6月の方面別の旅客数の国別シェアでは、韓国(29%)、中国23%、東南アジア(14%)、台湾(12%)、香港・マカオ(12%)となっており、コロナ禍前に大きなシェアを占めていた中国が回復しきっていない状況で、国際線がここまで増えるとは驚きです。
【出典元】→関西空港>240725_TrafficReport_June2024.pdf (kansai-airports.co.jp)
→成田空港>2024年6月 空港運用状況 国際線外国人旅客数が183万人となり6月として最高を更新単月としても過去2番目の水準に
外国人旅客数で関西が成田を猛追!
| 区分 | 関西空港 | 成田空港 | |||
| 国際線 | 日本人 | 2,195,348 | 185% | 3,558,576 | 150% |
| 外国人 | 9,101,046 | 170% | 10,645,142 | 147% | |
| 通過客 | — | — | 1,273,862 | 83% | |
| 国際線計 | 11,296,394 | 172% | 15,477,580 | 139% | |
| 国内線 | 3,202,071 | 94% | 3,816,525 | 109% | |
| 合計 | 14,538,699 | 146% | 19,294,105 | 132% | |
こちらは、関西空港と成田空港の2024年上半期の旅客数の比較です。注目点は国際線外国人旅客数で、関西空港が910万人(前年比170%)、成田空港が1064万人(147%)となっています。両空港とも過去最高実績を更新しましたが、関西空港の伸び率が著しく成田空港を猛追しています。ちょっと前には想像も出来なかった状況です。来年は大阪関西万博が開催され、さらに関西空港の1時間あたりの発着回数の上限が30%増加する為、近い将来、外国人国際線旅客数で関西空港が成田空港を逆転し、日本一の空の玄関口となる可能性があります。
今後の問題点として、以前から度々書いていますが、関西空港の旅客ターミナルが完成にキャパシティオーバーになり、ここがボトルネックとなり関西経済の成長が鈍化する危険性があります。関西空港は、近未来に必ず訪れる旅客ターミナルビルの容量不足によって、国際線旅客数が頭打ちになる「まずい状況」が予想される中、国が主体的に成田空港に1.3兆円を投じて新ターミナルと新滑走路整備を進め、関西空港にはT1リノベーション以降の大きな投資計画が今のところ無い、そんな「ありえない状況」が続いています。国土交通省のプレゼン資料には関西空港に需要が流出しない様に成田空港の整備を進める必要がある、といったあからさまな記載があったほどです。

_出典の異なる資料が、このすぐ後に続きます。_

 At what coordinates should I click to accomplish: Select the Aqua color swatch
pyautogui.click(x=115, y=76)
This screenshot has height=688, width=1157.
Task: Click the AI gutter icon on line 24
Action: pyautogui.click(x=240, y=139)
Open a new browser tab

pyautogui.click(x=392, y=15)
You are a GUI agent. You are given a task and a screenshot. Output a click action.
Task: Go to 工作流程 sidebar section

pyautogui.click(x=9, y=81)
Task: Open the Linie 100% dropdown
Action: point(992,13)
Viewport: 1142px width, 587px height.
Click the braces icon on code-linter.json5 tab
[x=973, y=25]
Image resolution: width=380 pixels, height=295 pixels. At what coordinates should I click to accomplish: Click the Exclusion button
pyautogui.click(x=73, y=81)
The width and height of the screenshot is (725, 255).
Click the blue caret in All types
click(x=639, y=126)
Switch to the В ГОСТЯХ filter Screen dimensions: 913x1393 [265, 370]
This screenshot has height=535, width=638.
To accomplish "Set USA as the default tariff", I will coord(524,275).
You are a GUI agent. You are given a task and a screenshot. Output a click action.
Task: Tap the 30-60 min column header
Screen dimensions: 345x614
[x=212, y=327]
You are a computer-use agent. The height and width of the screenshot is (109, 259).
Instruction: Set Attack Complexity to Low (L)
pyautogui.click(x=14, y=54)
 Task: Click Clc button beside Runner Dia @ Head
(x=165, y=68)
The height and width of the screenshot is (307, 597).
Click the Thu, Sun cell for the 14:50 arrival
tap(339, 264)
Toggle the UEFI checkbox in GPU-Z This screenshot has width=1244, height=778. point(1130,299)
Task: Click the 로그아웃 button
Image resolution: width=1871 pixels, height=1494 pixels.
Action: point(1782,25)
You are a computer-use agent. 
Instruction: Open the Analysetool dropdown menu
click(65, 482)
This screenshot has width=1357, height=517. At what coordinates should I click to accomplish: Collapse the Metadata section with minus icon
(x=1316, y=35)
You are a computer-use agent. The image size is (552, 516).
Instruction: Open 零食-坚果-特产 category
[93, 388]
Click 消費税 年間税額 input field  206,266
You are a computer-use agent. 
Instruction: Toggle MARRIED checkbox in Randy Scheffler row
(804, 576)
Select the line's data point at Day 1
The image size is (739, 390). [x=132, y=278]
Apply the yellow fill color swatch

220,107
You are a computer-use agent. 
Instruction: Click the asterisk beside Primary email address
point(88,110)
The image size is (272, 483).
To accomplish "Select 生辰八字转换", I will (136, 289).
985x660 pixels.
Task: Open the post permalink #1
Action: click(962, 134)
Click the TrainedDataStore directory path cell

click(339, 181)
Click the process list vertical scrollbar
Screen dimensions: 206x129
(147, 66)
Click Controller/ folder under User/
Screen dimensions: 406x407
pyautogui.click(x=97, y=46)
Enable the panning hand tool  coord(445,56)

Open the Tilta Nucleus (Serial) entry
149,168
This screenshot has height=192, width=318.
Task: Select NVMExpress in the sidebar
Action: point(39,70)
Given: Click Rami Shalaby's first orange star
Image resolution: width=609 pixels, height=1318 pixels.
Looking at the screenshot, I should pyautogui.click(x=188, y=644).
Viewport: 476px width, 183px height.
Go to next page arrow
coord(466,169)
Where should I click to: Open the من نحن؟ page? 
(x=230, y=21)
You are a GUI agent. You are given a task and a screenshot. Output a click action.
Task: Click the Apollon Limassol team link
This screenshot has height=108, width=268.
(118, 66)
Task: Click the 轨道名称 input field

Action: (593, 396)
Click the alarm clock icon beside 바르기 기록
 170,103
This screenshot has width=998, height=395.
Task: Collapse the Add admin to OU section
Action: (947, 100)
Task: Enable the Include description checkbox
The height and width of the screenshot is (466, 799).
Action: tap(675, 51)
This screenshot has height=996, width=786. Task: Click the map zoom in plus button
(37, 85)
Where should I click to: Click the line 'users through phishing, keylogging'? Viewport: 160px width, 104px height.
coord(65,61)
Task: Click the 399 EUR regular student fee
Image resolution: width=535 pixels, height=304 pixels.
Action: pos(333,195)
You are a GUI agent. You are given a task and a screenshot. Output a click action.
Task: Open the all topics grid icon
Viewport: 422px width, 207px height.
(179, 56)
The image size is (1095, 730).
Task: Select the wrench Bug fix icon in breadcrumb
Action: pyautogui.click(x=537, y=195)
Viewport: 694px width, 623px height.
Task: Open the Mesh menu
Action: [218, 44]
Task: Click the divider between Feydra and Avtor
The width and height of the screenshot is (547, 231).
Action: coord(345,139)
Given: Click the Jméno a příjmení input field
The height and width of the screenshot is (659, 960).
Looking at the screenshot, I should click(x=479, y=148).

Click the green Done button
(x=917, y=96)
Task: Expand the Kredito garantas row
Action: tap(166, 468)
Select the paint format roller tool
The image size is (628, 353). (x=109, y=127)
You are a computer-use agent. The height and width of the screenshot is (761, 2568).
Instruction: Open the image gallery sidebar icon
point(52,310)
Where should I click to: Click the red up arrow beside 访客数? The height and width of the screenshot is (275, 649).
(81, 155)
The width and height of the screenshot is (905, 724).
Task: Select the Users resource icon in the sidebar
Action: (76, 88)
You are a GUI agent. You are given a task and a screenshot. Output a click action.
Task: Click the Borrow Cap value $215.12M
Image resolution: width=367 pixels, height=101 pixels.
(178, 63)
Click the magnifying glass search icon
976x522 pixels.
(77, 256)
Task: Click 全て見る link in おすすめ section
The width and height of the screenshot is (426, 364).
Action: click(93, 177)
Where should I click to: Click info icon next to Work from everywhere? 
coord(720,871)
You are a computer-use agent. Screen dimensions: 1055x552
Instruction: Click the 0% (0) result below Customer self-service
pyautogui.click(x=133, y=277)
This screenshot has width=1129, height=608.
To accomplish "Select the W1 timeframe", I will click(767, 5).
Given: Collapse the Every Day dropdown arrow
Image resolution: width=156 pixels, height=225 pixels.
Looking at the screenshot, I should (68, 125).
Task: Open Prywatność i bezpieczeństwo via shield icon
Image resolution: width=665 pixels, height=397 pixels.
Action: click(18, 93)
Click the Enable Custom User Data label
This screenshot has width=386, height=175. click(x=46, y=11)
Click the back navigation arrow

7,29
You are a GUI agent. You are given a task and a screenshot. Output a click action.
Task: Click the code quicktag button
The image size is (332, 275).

なお、国際線、日本人旅客数については、JALとANAの国内ハブが羽田・成田に置かれており、大阪発で海外を目指すと多くの場合、羽田・成田経由となります。JAL、ANAのアプリで国際線を検索すると直ぐにわかりますが、東京経由の検索結果が多く表示されます。本来は関西空港発で出国するはずの日本人が、国内エアラインの極端な東京集中策により、伊丹・関空から羽田・成田に輸送され、東京発で海外に向かうケースが多くなっている状況が続いています。

今後の課題としては、関西空港の処理能力が飽和する前に新ターミナルビルの建設をスタートする事、国から予算的な手当が見込めないのであれば、地元政財界が出資してでもターミナルビルの建設を進める、JAL・ANAの極端な東京シフトを打開するために、関西財界が出資する「関空ベースのフルサービスキャリア」を創設し、直接関空から海外に行ける路線を開設する、それが無理ならピーチを再びANAから独立させ、独自の路線網を拡張できる様に働きかけるなど、東京では全く考えなくて良い、地方ならではの「ハンディキャップ」を超える努力が必要と思われます。

すでにキャパシティオーバー状態の関西空港。新ターミナル建設はまだか!
かなりブッ飛んだ事を書きましたが、関西空港がさらなる飛躍を遂げ、日本国の経済を牽引する「外貨獲得マシン」として機能発揮させるには、これらの課題は避けて通れません。今後は、ブッ飛んだ内容を現実的なラインに落とし混んで、新ターミナル整備をどうやって進めるのか?現状、東京を経由せざる得ないアウトバウンド需要を関空発に戻すために、どうやって直行便を増やすか?などの問題点をクリアする必要があります。